Angular, old-school

Currently I’m up to the brim in a legacy Angular project. It’s not for the faint of the heart. Angular 11 that seems ancient by current metrics and a backend mix of TypeScript and JavaScript with a disfunctional dev/hmr setup has me inching my way towards understanding this behemoth of a business SPA with recurring setbacks. It’s not a slog, but it isn’t just quite a piece of cake either.

Recognisably this application was worked on in a bit of a rush with a developer who didn’t have any experience with the Jamstack and its more advanced development setups such as hot module reloading and automatic TypeScript compiling.

What’s interesting to realize is that Angulars popularity with the enterprise crowd seems to be reflected in the fact that Angular apps actually do look very much like a Java Enterprise client in their basic structure. The frontend of this project even has a client-side message bus (no joke).

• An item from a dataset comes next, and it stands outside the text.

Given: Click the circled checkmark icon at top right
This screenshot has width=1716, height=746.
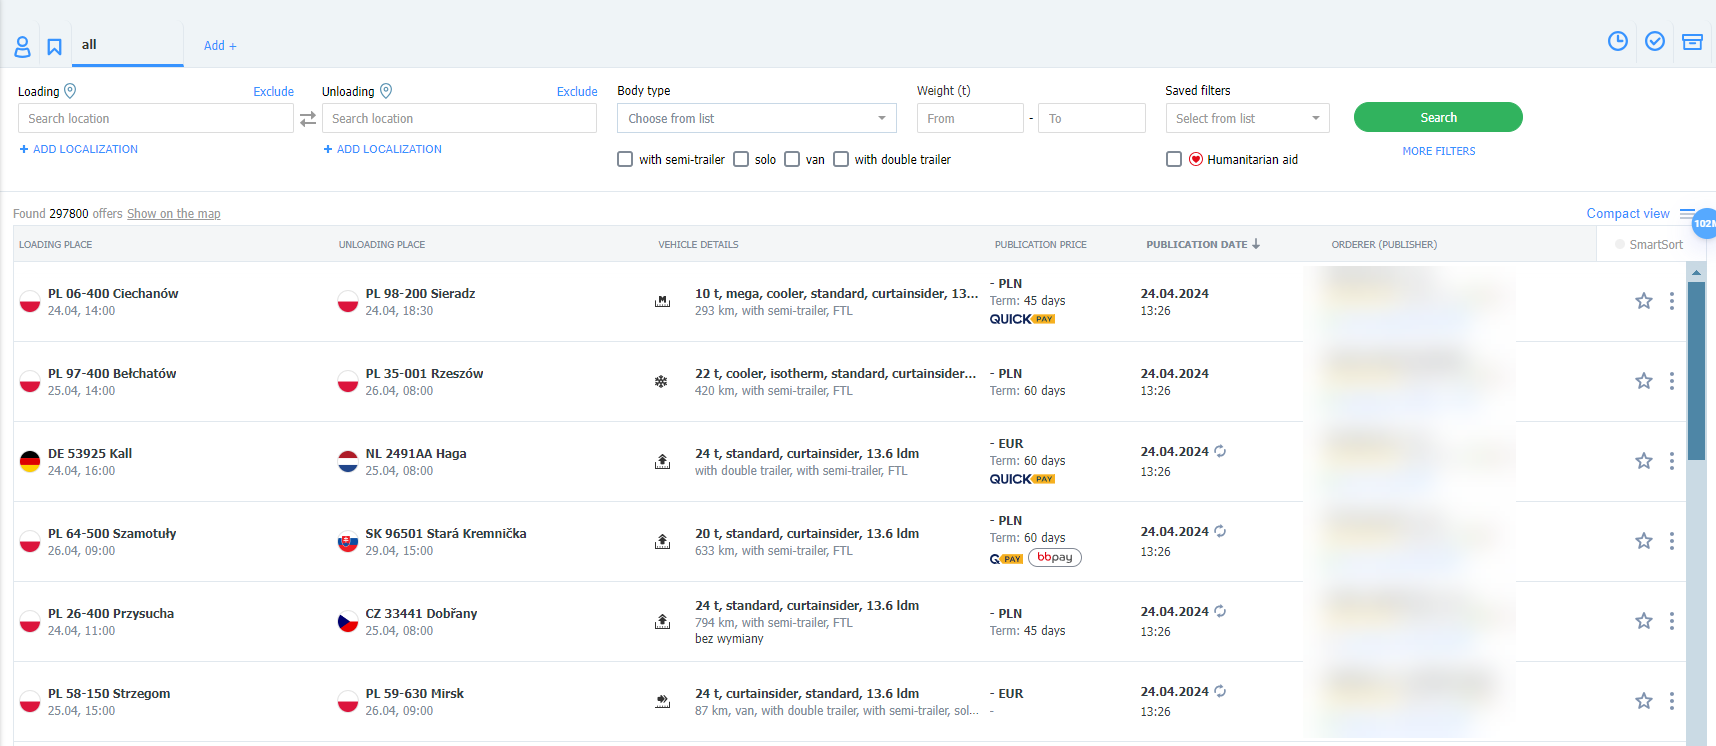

It’s fascinating to look into code that already was in active use and now needs updates, upgrades and extensions for different business requirements. It’s also interesting to observe how much the enterprise devs are caught up in normalizing every single bit in the entire stack, bloating the code repo to hundreds of directories, models and database attributes.

All of this undocumented, of course. 😑

There is no two ways about it: As soon as I have wrangled this thing to the ground I’m dumping and reloading entire JSON literals into the DB for every new type I add. No way in hell am I going to normalize every single attribute like some early 90ies mainframe dev with an SQL fetisch. The DB already has 80+ tables, at least 40 of which appear to be total overkill and bound into relational trails that are way to long, cumbersome, bloated and completely unnecessary.

That’s what happens when you let 90ies academics design a database, I guess. 😎

Oh, and btw., if you’re planning to start a fresh Angular project, please, for the love of all that’s true and dear, use the new stuff. You’ll be doing yourself a favor.